Forgive the Harry Potter-inspired title, but perennial Clarity heroine Lucy Kellaway is on the BBC’s website today, suggesting that one of the reasons Apple has been more successful than Microsoft recently is they use language better. You can read the full article here: http://www.bbc.co.uk/news/magazine-11811150
I have to agree with Kellaway. Reading through Microsoft’s IE9 Product Guide this morning, I was struck by how repetitive and unimaginative it was – definitely negative qualities for a product supposed to provide a brand new way to browse. I even found myself questioning the syntactic sense of some of their claims, such as:
“Internet Explorer 9 is site-centric and meets users where they are today.”

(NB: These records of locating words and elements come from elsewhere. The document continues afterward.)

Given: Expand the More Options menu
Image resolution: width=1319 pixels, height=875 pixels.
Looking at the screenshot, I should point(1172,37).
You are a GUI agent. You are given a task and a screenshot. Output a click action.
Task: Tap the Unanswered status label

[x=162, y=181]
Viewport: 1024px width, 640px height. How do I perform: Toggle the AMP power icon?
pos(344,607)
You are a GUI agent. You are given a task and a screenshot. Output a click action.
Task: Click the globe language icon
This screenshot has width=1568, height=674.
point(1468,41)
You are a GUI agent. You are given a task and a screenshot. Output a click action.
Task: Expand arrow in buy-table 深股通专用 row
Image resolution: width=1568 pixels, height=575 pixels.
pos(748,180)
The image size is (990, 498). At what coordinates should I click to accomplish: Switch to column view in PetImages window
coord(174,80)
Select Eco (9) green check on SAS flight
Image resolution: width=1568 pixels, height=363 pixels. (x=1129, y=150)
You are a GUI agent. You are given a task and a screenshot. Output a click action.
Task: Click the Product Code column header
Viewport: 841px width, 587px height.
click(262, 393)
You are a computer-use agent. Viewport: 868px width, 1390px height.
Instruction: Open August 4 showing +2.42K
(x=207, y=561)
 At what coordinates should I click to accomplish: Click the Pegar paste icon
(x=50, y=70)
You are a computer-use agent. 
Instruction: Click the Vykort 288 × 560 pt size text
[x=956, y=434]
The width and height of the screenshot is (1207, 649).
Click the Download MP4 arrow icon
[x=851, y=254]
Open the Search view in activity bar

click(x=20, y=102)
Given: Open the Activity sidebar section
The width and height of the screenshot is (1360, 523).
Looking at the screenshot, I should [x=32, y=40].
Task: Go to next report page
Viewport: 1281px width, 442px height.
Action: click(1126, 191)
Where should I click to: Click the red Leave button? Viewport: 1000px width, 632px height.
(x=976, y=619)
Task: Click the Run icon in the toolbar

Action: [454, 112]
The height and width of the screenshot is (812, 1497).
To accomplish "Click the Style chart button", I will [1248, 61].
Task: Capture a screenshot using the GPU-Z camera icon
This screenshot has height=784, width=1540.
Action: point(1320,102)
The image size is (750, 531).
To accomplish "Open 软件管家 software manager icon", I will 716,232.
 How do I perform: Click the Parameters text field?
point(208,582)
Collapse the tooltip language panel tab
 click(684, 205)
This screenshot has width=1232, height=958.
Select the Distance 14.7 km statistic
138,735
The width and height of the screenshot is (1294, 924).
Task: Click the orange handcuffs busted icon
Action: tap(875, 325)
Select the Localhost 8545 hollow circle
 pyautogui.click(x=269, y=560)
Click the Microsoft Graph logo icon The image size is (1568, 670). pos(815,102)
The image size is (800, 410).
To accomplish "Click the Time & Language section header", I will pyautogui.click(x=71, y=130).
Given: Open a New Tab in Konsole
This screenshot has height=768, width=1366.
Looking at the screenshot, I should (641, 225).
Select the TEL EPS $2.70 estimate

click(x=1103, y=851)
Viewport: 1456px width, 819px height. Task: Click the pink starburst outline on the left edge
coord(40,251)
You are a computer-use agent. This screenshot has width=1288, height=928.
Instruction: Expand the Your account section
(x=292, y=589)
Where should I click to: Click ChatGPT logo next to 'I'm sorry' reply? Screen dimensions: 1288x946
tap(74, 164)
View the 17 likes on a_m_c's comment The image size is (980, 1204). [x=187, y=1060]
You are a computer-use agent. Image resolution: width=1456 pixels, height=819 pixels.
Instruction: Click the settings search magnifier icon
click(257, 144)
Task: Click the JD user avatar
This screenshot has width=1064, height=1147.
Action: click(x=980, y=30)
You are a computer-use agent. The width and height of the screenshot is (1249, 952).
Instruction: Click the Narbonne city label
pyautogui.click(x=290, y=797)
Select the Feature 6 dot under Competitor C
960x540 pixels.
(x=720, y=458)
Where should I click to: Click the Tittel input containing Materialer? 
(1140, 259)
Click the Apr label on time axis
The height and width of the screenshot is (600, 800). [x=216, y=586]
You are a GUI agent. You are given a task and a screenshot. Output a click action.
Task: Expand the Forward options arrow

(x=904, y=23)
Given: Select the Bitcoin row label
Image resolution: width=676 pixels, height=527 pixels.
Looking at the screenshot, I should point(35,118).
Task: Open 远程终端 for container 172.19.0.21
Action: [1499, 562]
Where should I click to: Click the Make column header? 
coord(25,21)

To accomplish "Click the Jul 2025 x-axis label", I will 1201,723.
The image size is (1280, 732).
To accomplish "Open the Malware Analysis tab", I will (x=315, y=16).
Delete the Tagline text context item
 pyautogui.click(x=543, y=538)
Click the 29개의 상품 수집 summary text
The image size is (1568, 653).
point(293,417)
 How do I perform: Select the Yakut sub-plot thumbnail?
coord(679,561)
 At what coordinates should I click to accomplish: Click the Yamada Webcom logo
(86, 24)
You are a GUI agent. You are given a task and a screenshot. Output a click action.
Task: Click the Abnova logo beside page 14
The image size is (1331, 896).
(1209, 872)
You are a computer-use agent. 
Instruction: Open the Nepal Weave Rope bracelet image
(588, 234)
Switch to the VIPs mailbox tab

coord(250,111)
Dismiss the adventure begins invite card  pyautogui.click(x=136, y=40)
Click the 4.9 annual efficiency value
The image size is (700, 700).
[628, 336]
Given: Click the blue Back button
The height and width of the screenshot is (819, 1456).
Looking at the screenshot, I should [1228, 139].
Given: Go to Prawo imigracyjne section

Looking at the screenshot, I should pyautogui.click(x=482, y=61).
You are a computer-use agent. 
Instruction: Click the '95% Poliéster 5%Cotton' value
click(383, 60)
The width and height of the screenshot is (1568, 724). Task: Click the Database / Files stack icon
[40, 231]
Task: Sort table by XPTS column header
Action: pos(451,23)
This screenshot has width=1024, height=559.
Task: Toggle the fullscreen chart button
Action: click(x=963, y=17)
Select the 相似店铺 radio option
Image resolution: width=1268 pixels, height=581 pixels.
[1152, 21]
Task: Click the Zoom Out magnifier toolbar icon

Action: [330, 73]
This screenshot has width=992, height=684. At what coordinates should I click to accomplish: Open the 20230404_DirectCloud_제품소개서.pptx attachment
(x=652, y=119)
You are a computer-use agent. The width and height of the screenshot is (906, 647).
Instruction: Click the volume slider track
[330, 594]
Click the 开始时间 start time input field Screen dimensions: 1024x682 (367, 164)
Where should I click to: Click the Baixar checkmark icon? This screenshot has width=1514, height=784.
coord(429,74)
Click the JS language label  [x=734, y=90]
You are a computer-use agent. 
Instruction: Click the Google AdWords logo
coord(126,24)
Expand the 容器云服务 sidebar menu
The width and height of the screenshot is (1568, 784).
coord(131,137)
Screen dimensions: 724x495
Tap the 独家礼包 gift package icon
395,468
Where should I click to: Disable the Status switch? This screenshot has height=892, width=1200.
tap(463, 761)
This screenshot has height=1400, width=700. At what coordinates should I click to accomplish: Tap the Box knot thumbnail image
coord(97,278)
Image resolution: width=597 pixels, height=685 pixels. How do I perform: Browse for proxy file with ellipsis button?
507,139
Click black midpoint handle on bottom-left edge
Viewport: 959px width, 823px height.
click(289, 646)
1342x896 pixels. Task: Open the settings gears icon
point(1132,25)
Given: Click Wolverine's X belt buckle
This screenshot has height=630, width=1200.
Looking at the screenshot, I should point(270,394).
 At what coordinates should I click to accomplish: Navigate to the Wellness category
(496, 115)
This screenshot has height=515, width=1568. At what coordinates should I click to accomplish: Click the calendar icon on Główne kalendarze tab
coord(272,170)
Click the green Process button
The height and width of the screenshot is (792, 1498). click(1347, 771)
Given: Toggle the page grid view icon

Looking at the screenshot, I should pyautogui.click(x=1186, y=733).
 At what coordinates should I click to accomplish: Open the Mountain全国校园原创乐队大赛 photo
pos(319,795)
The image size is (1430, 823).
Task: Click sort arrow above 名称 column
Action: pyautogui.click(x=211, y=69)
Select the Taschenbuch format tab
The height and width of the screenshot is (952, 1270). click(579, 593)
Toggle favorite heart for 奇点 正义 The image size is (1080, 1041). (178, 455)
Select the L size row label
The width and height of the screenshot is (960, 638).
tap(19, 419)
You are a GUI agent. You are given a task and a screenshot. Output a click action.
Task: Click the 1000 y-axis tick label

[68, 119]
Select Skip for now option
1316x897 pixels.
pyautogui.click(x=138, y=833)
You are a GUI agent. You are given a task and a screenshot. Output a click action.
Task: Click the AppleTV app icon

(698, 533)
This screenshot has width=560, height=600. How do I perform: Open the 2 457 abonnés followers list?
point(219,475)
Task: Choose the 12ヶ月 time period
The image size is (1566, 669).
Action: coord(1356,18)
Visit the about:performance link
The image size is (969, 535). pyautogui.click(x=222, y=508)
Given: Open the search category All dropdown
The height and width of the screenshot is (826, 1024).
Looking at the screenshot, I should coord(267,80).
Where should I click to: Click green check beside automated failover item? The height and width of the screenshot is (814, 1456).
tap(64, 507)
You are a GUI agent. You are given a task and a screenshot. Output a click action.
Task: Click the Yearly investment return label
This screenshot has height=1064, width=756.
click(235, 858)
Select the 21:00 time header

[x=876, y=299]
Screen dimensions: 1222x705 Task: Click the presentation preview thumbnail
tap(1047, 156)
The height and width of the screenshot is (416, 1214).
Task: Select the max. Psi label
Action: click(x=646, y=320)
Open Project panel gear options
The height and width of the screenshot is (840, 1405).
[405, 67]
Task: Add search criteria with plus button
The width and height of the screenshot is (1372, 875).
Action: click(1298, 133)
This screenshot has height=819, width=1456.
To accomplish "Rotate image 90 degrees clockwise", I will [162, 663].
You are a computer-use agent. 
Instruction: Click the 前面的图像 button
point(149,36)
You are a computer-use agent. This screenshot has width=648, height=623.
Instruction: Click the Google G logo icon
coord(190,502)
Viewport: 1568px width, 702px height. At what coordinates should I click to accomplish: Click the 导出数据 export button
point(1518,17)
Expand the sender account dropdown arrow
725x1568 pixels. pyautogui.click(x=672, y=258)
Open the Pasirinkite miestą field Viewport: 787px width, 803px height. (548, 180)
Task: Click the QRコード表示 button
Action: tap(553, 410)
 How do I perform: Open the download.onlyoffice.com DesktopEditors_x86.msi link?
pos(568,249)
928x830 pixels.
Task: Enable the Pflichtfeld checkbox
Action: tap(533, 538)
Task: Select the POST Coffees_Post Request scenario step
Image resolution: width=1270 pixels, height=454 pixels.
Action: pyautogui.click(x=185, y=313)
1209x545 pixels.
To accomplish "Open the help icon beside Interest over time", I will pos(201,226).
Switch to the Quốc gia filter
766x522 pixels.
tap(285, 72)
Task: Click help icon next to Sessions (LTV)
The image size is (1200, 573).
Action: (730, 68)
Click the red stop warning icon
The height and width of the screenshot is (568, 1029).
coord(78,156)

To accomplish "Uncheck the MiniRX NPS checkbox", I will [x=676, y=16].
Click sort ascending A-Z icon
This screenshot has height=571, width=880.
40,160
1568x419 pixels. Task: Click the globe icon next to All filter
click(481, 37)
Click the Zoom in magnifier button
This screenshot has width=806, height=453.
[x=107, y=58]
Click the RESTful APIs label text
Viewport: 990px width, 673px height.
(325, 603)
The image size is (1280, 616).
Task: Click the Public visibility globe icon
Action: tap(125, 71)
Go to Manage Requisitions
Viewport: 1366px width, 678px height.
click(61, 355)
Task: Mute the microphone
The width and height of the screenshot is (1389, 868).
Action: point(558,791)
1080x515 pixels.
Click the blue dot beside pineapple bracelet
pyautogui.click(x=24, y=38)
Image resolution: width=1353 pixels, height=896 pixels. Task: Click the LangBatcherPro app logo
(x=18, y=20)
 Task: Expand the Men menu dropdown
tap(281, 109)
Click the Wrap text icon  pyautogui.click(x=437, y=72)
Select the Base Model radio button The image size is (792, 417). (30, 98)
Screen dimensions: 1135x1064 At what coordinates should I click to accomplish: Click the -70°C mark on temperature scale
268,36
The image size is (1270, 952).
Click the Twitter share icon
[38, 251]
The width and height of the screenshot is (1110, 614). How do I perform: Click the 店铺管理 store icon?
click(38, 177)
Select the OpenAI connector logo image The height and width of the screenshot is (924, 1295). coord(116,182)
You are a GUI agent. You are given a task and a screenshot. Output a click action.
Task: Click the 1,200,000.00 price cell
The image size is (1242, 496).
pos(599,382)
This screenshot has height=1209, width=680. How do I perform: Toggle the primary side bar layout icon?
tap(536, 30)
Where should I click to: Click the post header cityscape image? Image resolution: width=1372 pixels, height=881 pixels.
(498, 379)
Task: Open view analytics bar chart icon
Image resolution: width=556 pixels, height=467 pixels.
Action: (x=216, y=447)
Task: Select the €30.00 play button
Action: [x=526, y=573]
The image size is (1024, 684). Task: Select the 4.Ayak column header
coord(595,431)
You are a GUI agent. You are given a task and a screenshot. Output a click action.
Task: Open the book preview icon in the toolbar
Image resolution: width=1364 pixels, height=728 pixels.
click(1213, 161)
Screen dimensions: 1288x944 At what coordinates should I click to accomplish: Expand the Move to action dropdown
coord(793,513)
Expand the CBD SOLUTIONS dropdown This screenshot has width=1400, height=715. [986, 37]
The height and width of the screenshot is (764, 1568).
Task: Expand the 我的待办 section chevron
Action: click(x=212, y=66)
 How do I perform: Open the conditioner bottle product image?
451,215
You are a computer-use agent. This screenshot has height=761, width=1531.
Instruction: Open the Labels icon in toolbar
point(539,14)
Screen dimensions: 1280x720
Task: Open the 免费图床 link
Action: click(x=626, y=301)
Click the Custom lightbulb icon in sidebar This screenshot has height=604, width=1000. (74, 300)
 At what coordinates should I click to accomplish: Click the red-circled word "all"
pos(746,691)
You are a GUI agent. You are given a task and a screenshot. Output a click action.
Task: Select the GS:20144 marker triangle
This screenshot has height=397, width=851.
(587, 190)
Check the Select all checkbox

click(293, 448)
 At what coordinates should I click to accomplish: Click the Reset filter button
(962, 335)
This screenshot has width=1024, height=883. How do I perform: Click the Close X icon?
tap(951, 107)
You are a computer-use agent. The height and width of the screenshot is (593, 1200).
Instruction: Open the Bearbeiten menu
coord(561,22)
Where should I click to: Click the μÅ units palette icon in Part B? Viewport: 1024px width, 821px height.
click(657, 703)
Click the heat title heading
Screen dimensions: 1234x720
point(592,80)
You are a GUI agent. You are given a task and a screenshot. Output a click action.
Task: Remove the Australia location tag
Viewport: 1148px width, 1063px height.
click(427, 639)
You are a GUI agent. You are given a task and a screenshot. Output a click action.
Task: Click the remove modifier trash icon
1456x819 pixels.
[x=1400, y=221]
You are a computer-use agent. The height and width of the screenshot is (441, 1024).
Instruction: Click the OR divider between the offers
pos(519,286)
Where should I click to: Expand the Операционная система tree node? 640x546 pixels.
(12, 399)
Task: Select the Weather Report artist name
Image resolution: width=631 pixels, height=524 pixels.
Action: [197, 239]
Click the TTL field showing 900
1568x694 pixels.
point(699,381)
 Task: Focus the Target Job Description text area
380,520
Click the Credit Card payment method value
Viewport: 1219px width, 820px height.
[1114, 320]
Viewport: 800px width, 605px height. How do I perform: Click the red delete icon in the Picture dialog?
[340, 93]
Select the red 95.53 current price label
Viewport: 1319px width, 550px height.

They use “site-centric” as the opposite of “browser-centric”, but I fail to see how a browser can be anything other than “browser-centric”. I think they’re trying to convey the idea that they display the site as the author intended, not as the browser parses the code actually written (which browsers have been doing for years), but the way they’ve phrased this is simply terrible.
I also quite like the idea of the browser somehow meeting you somewhere you aren’t today. I imagine the browser showing up late and out of breath and apologising for waiting around where you were yesterday. It’s a faintly ridiculous image.
The section of Apple’s website devoted to Safari is, in stark contrast, simpler and friendlier (although they lose points for using ‘leverage’ as a verb on this page). Let us hope that, for the reader’s sake, they continue their seemingly unstoppable march across the world of consumer technology.
All that remains is to criticise Kellaway for suggesting in her final paragraph that “words are finished”. They’ve been going strong for about 5000 years and I don’t think that portable video on the iPad is going to kill them off.